→ **Given data**:
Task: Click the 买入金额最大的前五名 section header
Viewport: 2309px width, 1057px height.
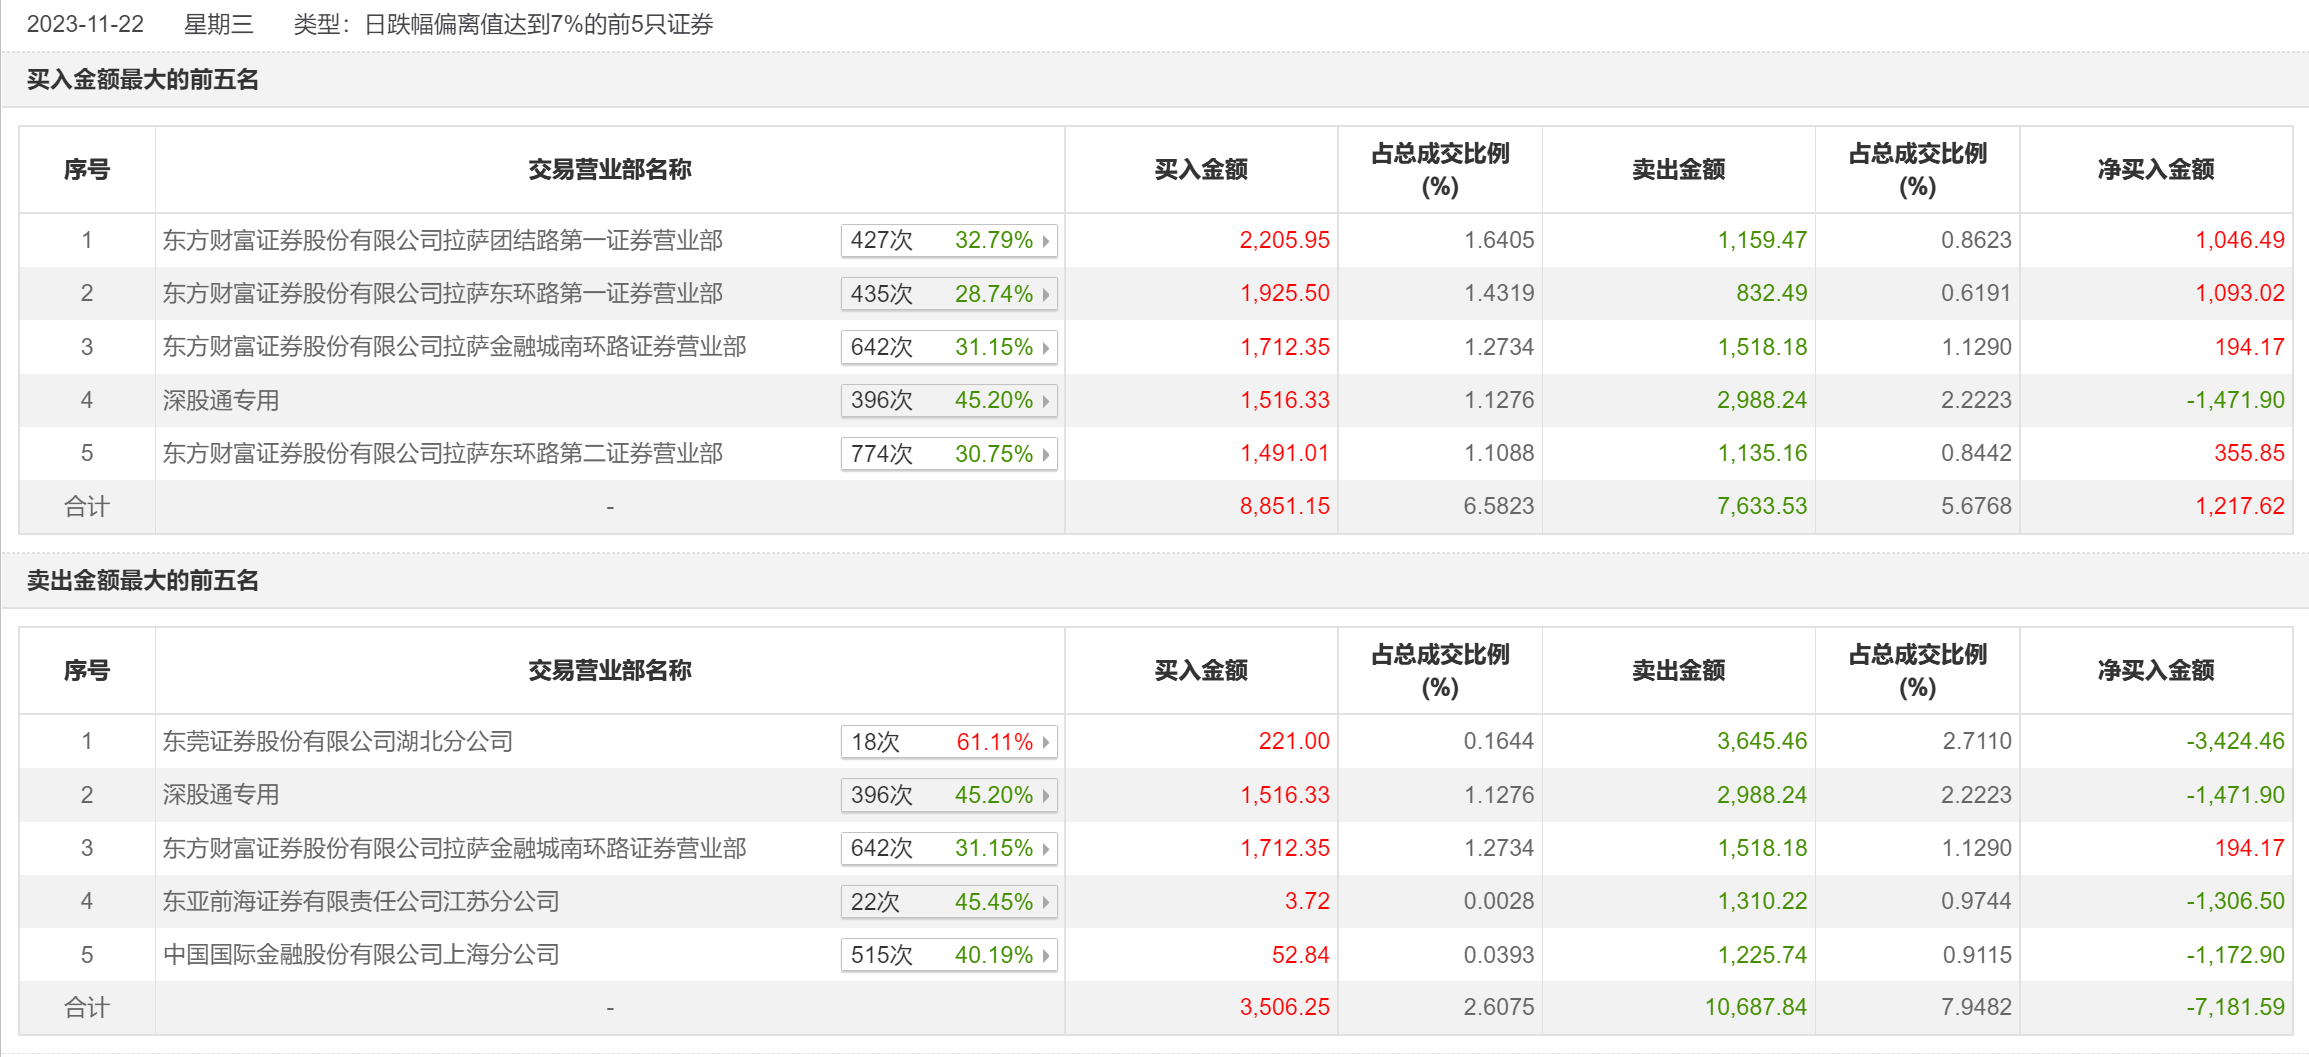Action: coord(143,80)
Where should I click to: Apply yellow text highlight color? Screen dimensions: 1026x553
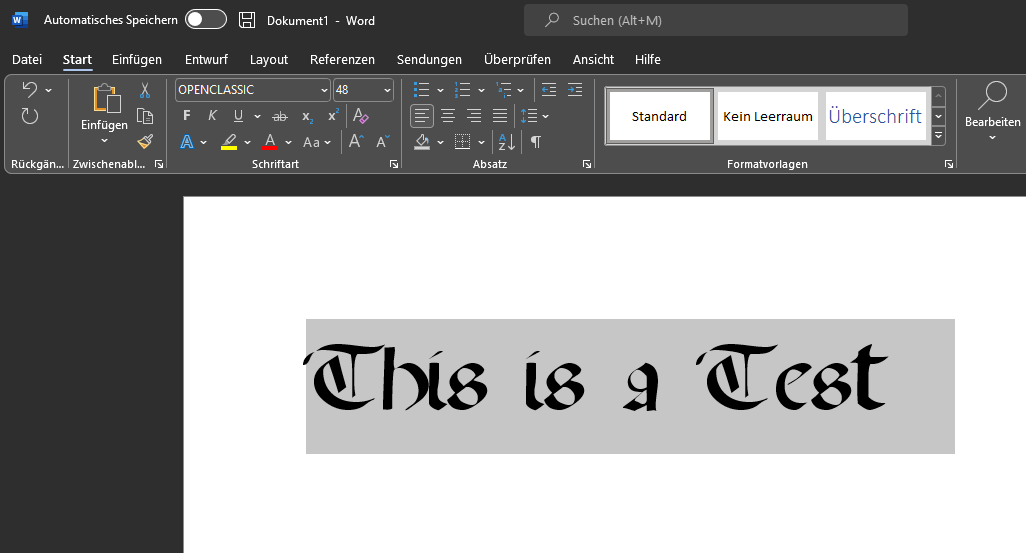pos(229,142)
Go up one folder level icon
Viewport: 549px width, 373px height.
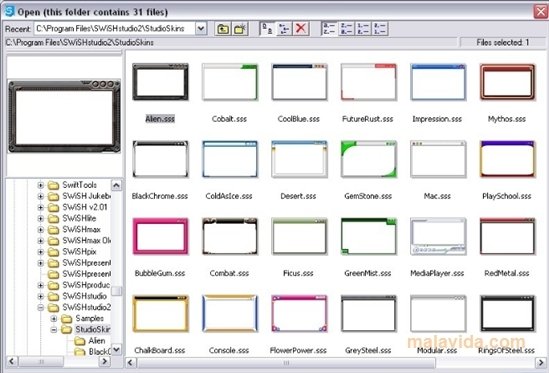[223, 29]
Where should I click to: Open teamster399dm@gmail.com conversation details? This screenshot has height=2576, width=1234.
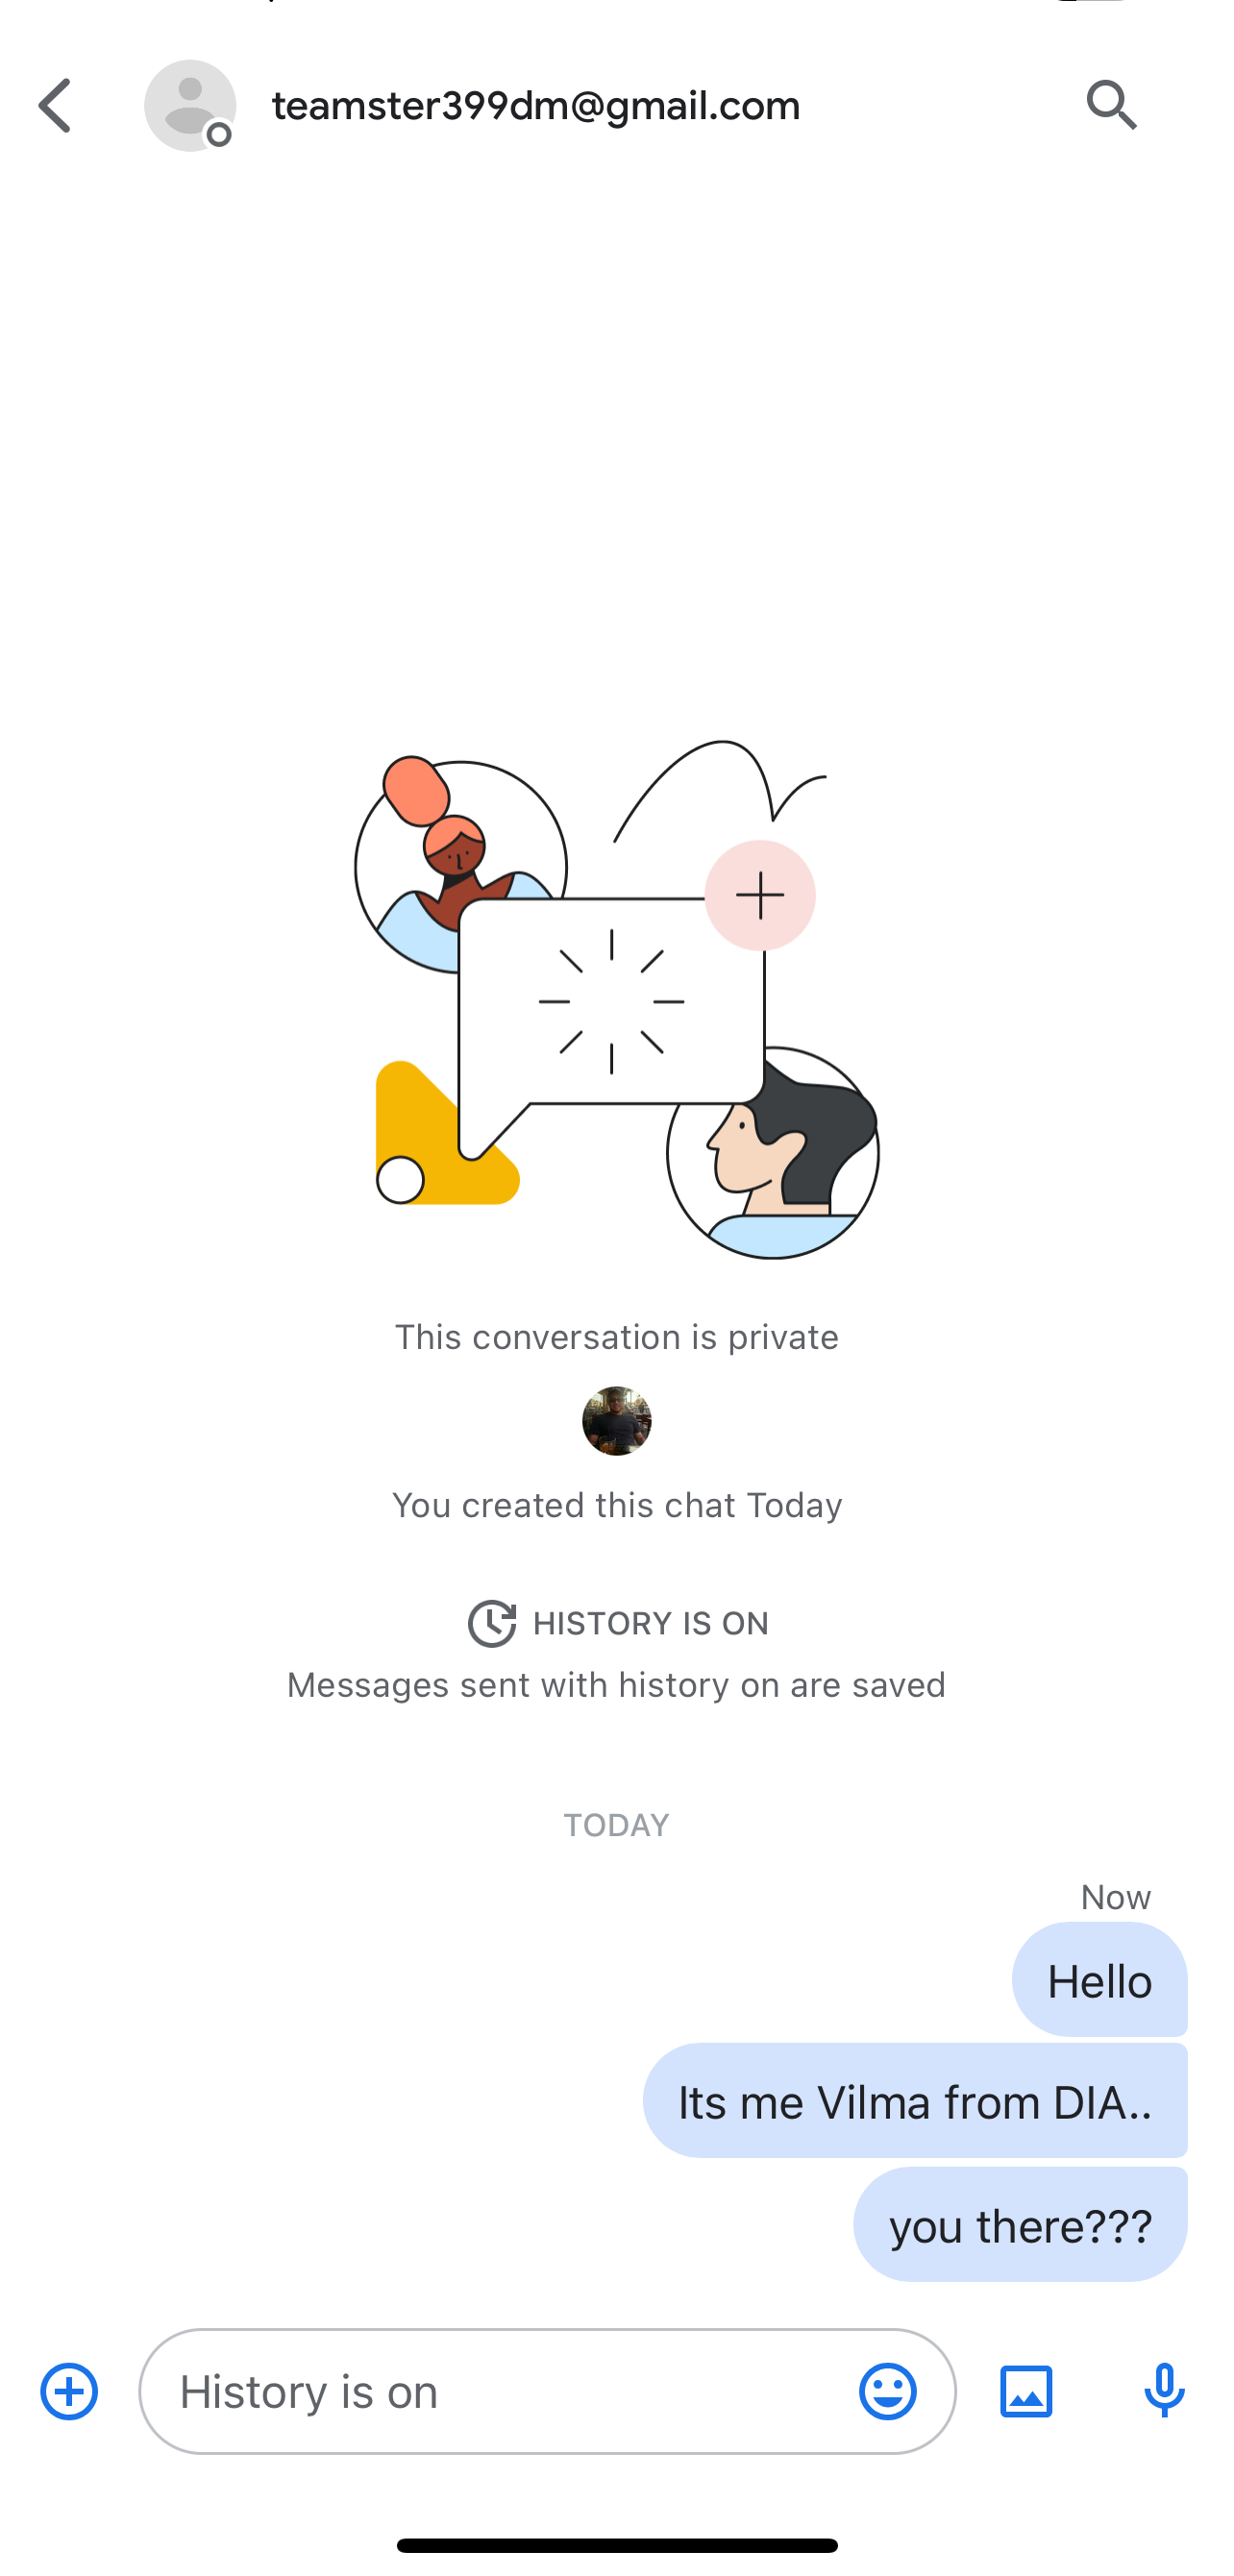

→ **Problem to solve**:
Reproduce the listing word for word and omit its pictures.

→ **Exercise response**:
Task: Click the 买入金额最大的前五名 section header
Viewport: 2309px width, 1057px height.
Action: coord(143,80)
Where should I click to: Apply yellow text highlight color? Screen dimensions: 1026x553
pos(229,142)
Go up one folder level icon
Viewport: 549px width, 373px height.
[223, 29]
Where should I click to: Open teamster399dm@gmail.com conversation details? This screenshot has height=2576, width=1234.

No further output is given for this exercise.